J'avais osé. J'avais prononcé ce mot, ce terme sans grande difficulté, attendant maintenant qu'elle me rie au nez comme l'aurait fait n'importe quelle personne saine d'esprit. Mais elle ne le faisait pas. Elle me regardait, observait ma réaction. Qu'attendait-elle réellement ? Espérait-elle que je me mette à courir, à rire, à frissonner…Je ne savais même pas comment je devais réagir. Je venais de lui parler de vampire, vampire comme Dracula, donc un personnage de fiction et Lexa ne souriait même pas. Elle avait là un visage des plus sérieux, j'avais même l'impression qu'elle cherchait ses mots dans l'attention de ne pas m'effrayer sur ce qu'elle s'apprêtait à me dire. Nous nous regardâmes ainsi, sans parler, sans bouger durant de longues minutes quand elle décida enfin à reprendre la parole.
- « Dit moi Clarke, que connais-tu des vampires ? »
Au lieu de me réconforter, cette demande sonna comme une réponse positive à mon hypothèse antérieure. Pourquoi me questionnait-elle sur les vampires ? Quel était l'intérêt ?
- « Je sais que les vampires sont des créatures ayant une apparence humaine, qu'ils se nourrissent de sang humain. Ils ne sont ni mort ni vivant, tiraillés entre deux mondes. Le folklore veut que les vampires sortent de leurs tombeaux à la tombée de la nuit à la recherche du sang des mortels, d'autres légendes disent qu'ils vivent parmi nous. On dit même que les vampires sont en réalités des personnes normales, humaines se nourrissant de sang humain pour sa vertue thérapeutique. N'appartenant à aucun monde, le temps n'a pas d'effet sur eux, il reste tel quel, à l'âge de leur transformation. »
- « C'est intéressant, tu en sais des choses pour une fille de la campagne. Et toi que penses-tu des vampires ? S'ils existaient, tu serais plutôt attiré ou apeuré par eux ? »
Pourquoi cette question ?
- « Je…Je pense que je serais plutôt fascinée en réalité. Certes j'aurai quand même peur car qui dit vampire dit mort… souffrance ! Mais je serais intriguée par ce qu'ils sont. Ni mort ni vivant, errant parmi les humains comme bon leur semble, n'ayant aucun compte à rendre. »

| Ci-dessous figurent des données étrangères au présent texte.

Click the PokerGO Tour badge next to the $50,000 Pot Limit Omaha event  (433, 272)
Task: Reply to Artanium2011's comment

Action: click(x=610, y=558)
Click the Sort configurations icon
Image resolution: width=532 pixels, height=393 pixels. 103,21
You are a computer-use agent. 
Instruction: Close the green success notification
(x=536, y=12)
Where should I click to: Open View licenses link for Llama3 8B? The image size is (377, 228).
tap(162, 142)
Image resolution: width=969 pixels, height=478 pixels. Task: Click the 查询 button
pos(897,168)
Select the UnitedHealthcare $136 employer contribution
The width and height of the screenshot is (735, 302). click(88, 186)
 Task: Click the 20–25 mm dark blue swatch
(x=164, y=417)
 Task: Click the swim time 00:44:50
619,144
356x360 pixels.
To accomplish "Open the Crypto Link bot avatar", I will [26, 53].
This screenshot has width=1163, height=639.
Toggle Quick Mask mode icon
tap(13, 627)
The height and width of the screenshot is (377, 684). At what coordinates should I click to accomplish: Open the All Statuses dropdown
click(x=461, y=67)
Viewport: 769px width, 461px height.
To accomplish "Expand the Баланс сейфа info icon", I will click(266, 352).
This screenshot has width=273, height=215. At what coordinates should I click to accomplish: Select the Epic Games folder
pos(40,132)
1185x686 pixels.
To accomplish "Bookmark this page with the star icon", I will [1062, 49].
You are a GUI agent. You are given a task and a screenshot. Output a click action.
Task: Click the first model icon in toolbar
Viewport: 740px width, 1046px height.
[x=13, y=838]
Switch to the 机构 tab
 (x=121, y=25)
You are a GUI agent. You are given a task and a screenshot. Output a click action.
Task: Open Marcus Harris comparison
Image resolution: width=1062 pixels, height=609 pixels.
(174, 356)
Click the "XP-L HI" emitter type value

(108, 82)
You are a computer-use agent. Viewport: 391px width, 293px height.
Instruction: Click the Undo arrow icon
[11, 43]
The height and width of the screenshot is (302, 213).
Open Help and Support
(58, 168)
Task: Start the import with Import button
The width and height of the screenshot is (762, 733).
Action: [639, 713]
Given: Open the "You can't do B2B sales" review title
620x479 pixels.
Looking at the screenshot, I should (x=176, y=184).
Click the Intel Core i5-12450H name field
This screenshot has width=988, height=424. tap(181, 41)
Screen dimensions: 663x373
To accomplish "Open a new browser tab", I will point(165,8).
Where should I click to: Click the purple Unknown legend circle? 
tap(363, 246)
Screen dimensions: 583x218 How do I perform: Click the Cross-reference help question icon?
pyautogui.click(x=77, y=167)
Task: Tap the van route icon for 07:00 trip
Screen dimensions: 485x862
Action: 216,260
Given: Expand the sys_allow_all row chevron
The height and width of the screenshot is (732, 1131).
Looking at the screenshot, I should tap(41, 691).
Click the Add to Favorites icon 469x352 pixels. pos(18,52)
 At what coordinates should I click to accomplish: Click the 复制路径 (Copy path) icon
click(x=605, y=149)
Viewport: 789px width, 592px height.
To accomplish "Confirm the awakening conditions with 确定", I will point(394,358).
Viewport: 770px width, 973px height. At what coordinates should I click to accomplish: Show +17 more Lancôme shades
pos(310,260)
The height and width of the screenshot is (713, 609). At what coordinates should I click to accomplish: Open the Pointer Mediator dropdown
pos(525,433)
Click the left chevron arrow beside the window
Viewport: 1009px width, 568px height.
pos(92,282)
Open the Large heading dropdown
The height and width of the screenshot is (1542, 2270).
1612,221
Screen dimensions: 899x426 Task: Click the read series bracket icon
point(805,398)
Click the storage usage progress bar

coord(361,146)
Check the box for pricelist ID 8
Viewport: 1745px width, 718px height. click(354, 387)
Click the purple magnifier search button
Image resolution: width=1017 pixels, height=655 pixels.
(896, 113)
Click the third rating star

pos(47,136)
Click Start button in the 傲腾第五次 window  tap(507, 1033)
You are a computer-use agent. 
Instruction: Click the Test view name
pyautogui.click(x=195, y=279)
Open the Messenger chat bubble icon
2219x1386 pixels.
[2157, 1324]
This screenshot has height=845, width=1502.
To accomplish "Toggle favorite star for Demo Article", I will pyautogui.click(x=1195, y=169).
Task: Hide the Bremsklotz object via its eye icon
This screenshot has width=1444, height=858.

- « Et si je te disais que je ne suis pas ce que tu crois ? Si je te dis que les apparences sont trompeuses et qu'il ne faut jamais se contenter de ce que l'on voit. Que dirai-tu si là maintenant, je te disais que je suis l'un d'eux. Que je fais parti des Solitaires et ce depuis des centaines d'années. Serais-tu toujours aussi fascinée par ce que je suis ? »
Durant sa tirade, mon cœur s'accéléra, se jouait-elle de moi ou était-elle s'incère ? Comment cela était-il possible, même imaginable ?
Mon silence la fit sourire.
« Quand la fiction devient réalité il est difficile de se tenir à nos résolutions. Je te fais peur Clarke ? »
Et bizarrement non, j'étais toujours aussi fasciné par elle, par son regard. Je ne savais pas si ce qu'elle me disait était vrai mais j'avais envie d'y croire.
- « Non ! »
Une fois encore elle rie.
- « Tu devrais pourtant. »
- « Je n'ai pas peur, mais qui me dit que tu ne me mens pas ? »
Sans que j'aie eu vraiment le temps de finir ma phrase, Lexa se retrouva à deux centimètres de ma nuque. Je sentie une douleur aigue à l'endroit même où elle avait posé ses lèvres. Puis elle se retira et je vis alors s'écouler de ses lèvres une larme de sang. Elle m'avait mordu.
- « Ne t'en fais pas, tu ne deviendras pas un vampire avec le peu de sang que je t'ai pris et puis ça ne marche pas comme ça. Pour ce qui est des deux petits trous, ils partiront très vite crois moi. »
Lexa venait de me mordre et je ne ressentais ni rage, ni douleur, ni haine envers elle. A la place j'avais envie de la remercier, de lui dire merci d'être aussi franche avec moi, de m'ouvrir les yeux sur ce qui m'entoure.
- « Tu es spécial Clarke, très spécial ! »
- « Qu'est ce qui te fait penser ça ? »
- « Tu n'as pas frissonné quand je t'ai dis que j'étais une solitaire et donc un vampire. Hors je ne pense pas que tous tes congénères accepteraient si bien la situation s'ils apprenaient que des minis Dracula déambulent dans leur ville à la nuit tombée.
- « Et que penses-tu d'autres ? »
- « En fait, je n'ai pas vraiment le temps, je dois y aller. La chasse m'attend. Mais ne t'en fais pas, nous serons amenées à nous revoir. Au revoir Clarke. »
- « Au revoir Lexa. »
Mais Lexa était déjà partie, laissant Clarke seule au milieu de la forêt.